(Data extracted from a collection)
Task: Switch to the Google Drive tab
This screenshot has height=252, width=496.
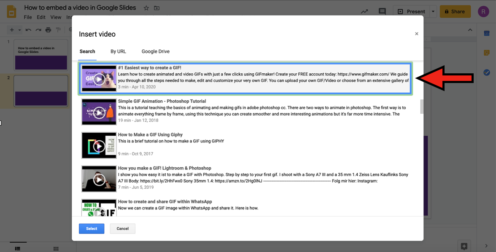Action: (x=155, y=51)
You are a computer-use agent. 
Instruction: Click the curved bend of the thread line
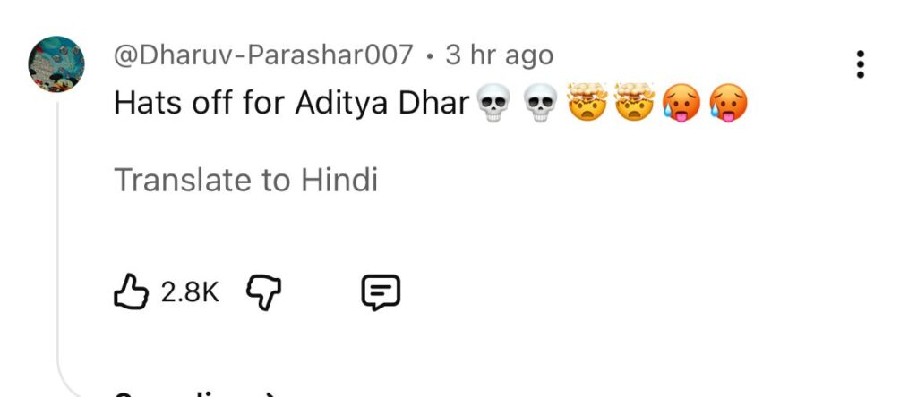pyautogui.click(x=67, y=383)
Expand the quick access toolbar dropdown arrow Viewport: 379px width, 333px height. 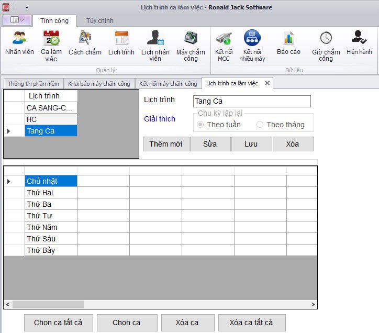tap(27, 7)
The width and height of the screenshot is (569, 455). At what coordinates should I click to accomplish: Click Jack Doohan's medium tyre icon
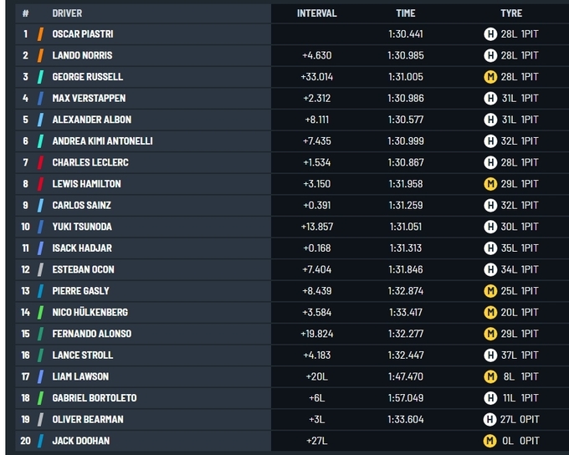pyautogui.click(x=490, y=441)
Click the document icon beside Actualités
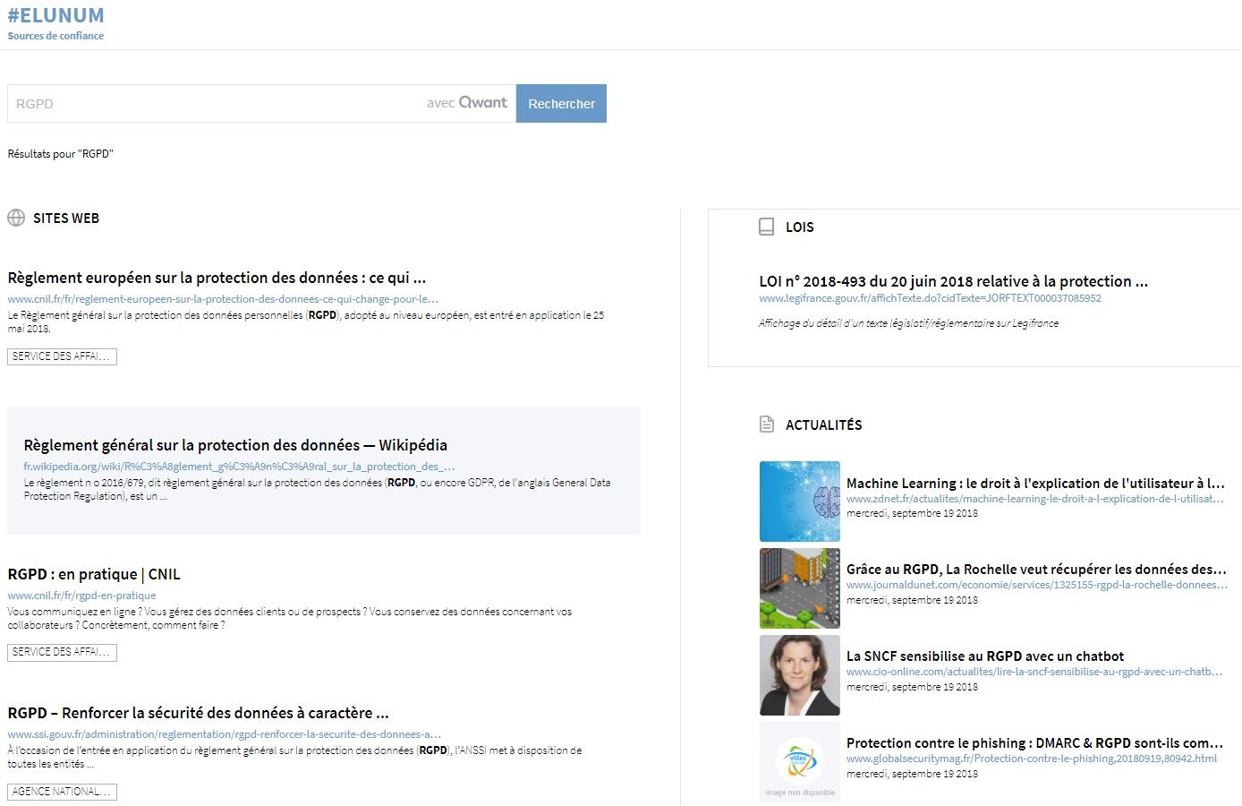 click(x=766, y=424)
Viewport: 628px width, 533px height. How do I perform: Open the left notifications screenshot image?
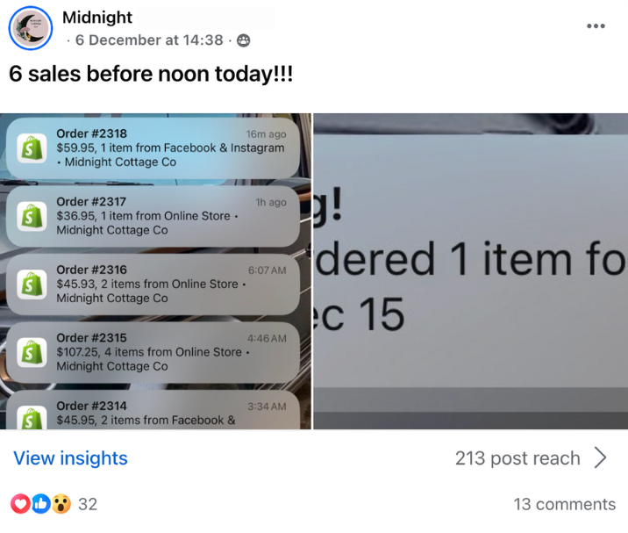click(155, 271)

* * *

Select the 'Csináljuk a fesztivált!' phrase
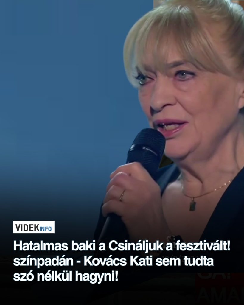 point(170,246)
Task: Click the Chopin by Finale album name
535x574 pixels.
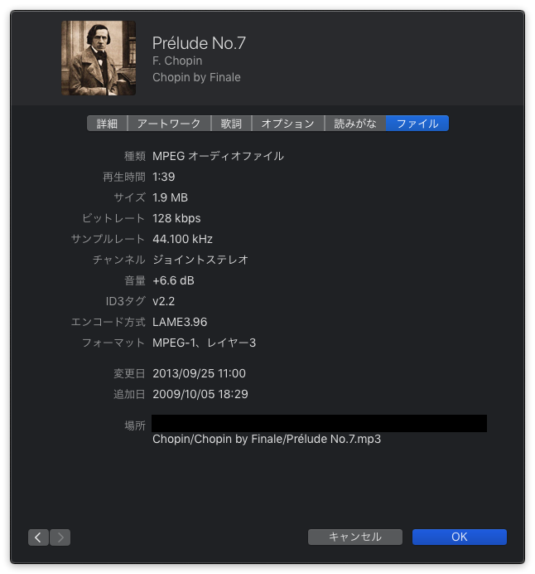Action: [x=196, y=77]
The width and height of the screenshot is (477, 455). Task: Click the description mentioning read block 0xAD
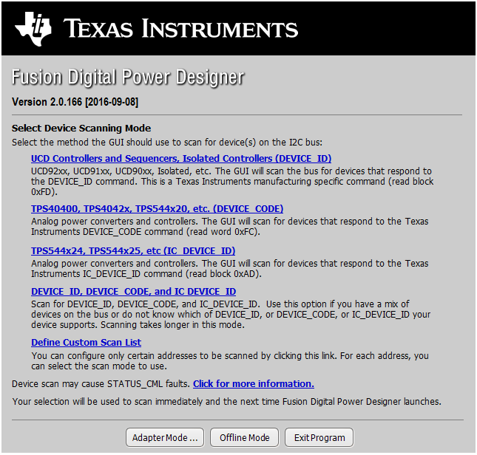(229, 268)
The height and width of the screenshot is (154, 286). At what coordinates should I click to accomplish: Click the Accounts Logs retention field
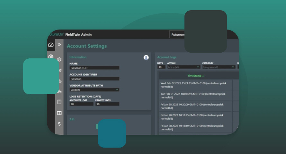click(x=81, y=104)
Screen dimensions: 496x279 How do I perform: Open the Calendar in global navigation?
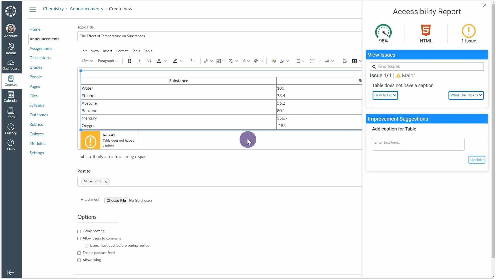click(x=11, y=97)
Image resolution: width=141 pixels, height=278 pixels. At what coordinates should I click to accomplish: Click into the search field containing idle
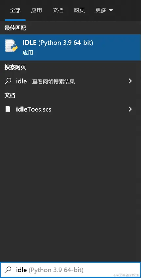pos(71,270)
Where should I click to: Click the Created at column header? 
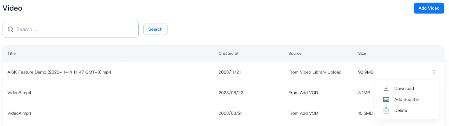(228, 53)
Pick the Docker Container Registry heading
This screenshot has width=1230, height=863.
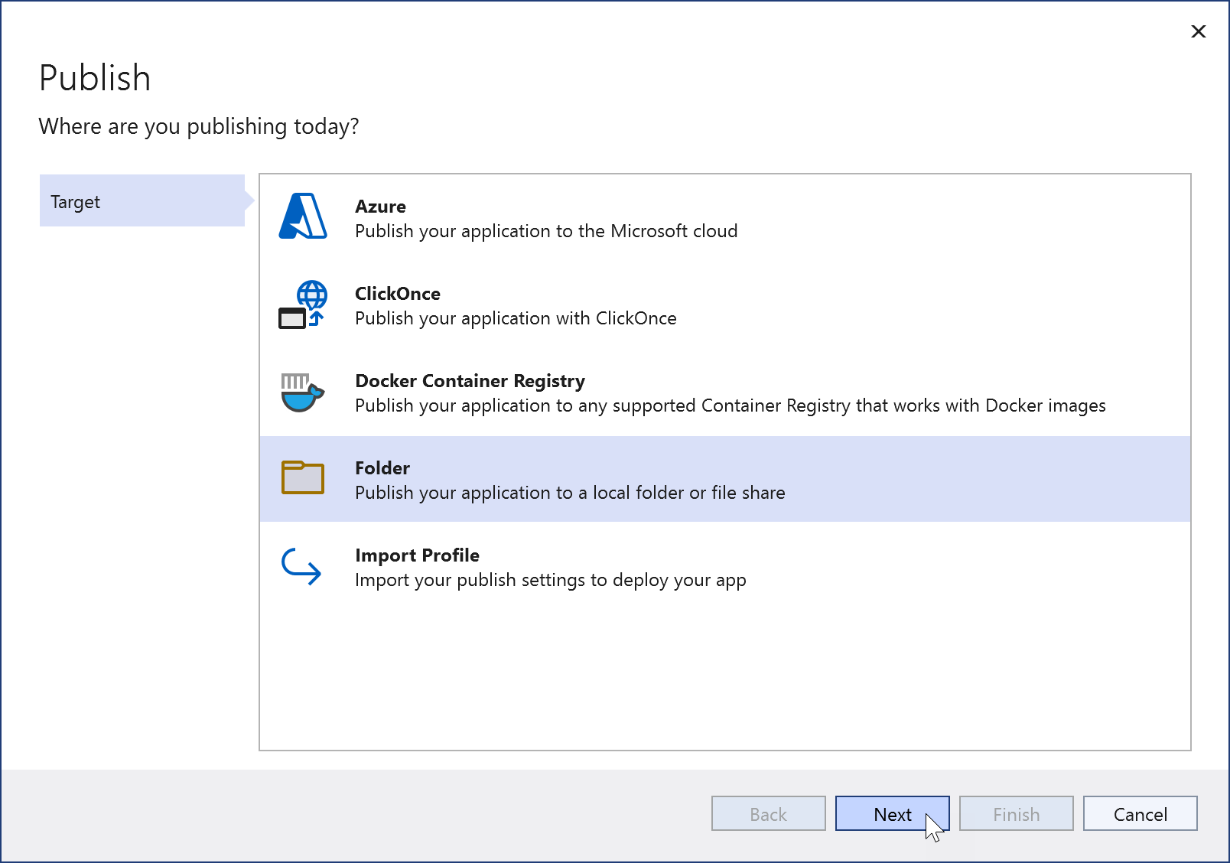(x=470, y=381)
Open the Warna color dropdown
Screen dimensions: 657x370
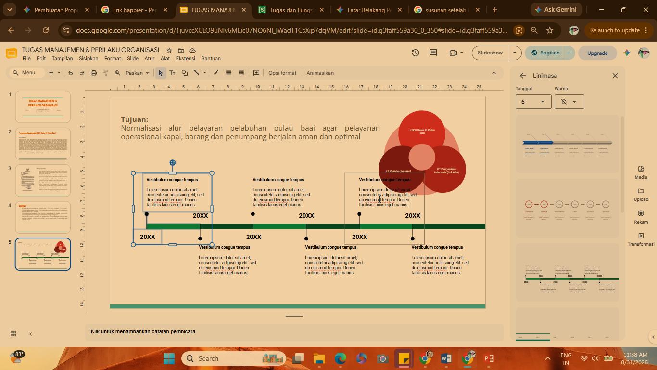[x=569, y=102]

TASK PROMPT: In the entries above, find the line containing "The height and" and the line containing "Pick the Docker Container Registry heading"; give again exactly those two lines and every line between them, minus the pictures.

YOUR SOLUTION:
The height and width of the screenshot is (154, 286). At what coordinates should I click to accomplish: Click the Accounts Logs retention field
click(x=81, y=104)
Screen dimensions: 496x279 How do I perform: Open the Calendar in global navigation?
click(x=11, y=97)
Image resolution: width=141 pixels, height=278 pixels. At what coordinates should I click to accomplish: Click into the search field containing idle
pos(71,270)
Where should I click to: Click the Created at column header? 
(228, 53)
Pick the Docker Container Registry heading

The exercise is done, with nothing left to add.